MHS News

JQA Twitter Feed Inspires New Font

We are always happy to see new projects that are based on the collections housed at the MHS and are delighted to learn of a new font--aptly named Old Man Eloquent--designed to match the hand of John Quincy Adams. It was on the tails of the first anniversary of John Quincy Adams's tweeting debut that we were introduced to Old Man Eloquent.

Independent type designer Brian Willson, a follower of the Society's John Quincy Adams Twitter feed, found inspiration for his latest font one day while reading the brief journal entry for that day 200 years earlier. Willson realized that plenty of samples of Adams's penmanship must exist and soon found himself on the MHS website. "I spent a long time there that first day, reading journal entries, admiring Adams's bold, no-nonsense script. There were plenty of samples of his alphabets. Plus, I'd yet created no truly bold-weighted penmanship font." He knew that he had found his next project.

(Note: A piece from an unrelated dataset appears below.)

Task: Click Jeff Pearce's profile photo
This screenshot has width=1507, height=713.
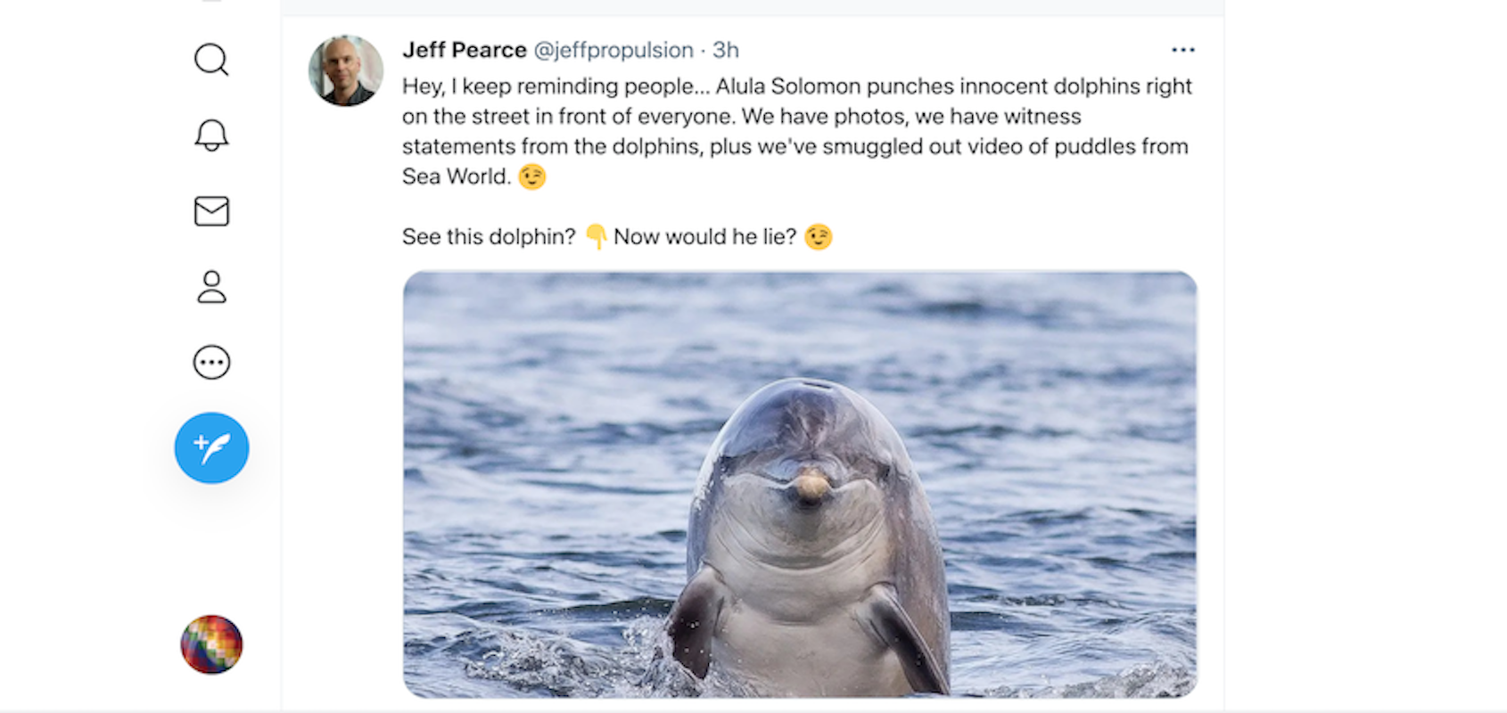Action: tap(346, 70)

As with all such projects, Willson explains, he began by poring over the extant material for just the right alphabets, both upper and lower cases as well as numerals, punctuation, and any other special glyphs (i.e., ampersands, dollar signs, old-style double-s). Once he has chosen all of the available characters, he uses a digital bitmap-graphics program to enlarge them and hand-trace the outlines using vector-graphics tools. The designer uses his own judgment at this stage to determine how raggedy the font will be, how rough or how fine the flourishes.

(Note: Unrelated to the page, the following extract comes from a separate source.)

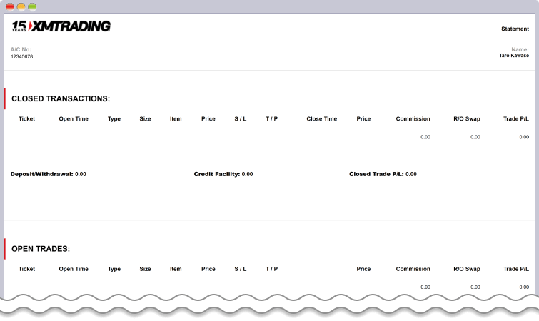Click the yellow minimize window button
The height and width of the screenshot is (321, 539).
21,6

Once the hand-tracing is complete, each vector graphic is pasted into a font-creation program, and then the real work begins. Many hours go into balancing each character and making sure its optical size matches the others. Each must then be mated with every other character to ensure a perfect cursive alignment. Invariably, several modern marks are missing from old materials (e.g., the Euro symbol), so these must be created from scratch.

Willson estimates that it takes at least 200 hours to create a full-featured historical pen font. In the case of Old Man Eloquent, with its 450-plus characters and both a regular and a bold style, the total was closer to 400. "But," he remarks, "the hours tend to fly by. In part because of the idea that I'm somehow helping connect the modern world to the historical one, somehow spinning a thread across the ages."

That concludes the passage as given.